The nurse is caring for a patient who reports feeling light-headed and 'woozy.' The nurse checks the patient's pulse and finds that it is irregular. The patient's blood pressure is 100/72. It was 113/80 an hour earlier. What should the nurse do?
- A. Apply more pressure to the radial artery to feel pulse.
- B. Notify the health care provider of the findings.
- C. Tell the patient to expect these symptoms occasionally.
- D. Recheck the vital signs in an hour.
Correct Answer: B
Rationale: Light-headedness, irregular pulse, and a BP drop (100/72 from 113/80) suggest instability (e.g., arrhythmia). Notifying the provider (B) ensures prompt evaluation. More pressure (A) won't clarify irregularity. Dismissing symptoms (C) or delaying (D) risks deterioration. Choice B is correct, per nursing escalation protocols.

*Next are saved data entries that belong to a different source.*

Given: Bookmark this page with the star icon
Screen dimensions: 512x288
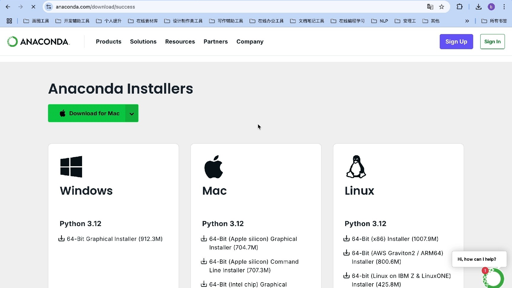Looking at the screenshot, I should coord(441,7).
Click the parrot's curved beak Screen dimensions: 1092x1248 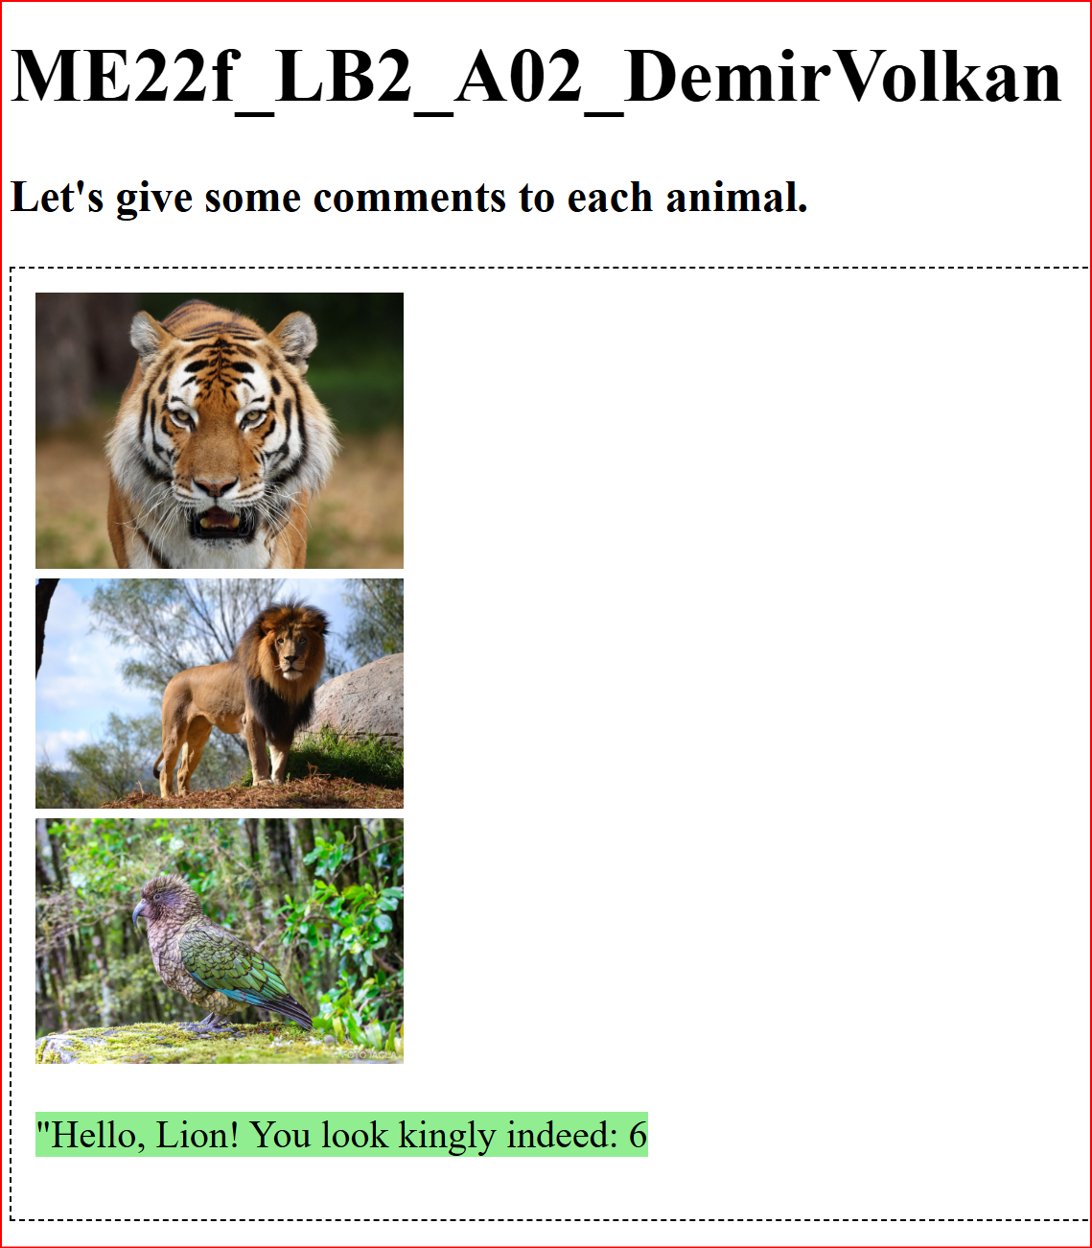pos(140,909)

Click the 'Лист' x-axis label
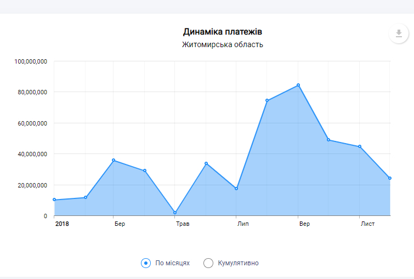pos(367,224)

The nurse is providing a blood pressure clinic for the community. Which group will the nurse most likely address?
- A. Non-Hispanic Caucasians
- B. European Americans
- C. African Americans
- D. Asian Americans
Correct Answer: C
Rationale: African Americans (C) have higher hypertension prevalence (e.g., AHA data), making them a priority for BP clinics. Other groups (A, B, D) have lower rates. Choice C is correct, reflecting public health focus on at-risk populations for cardiovascular screening.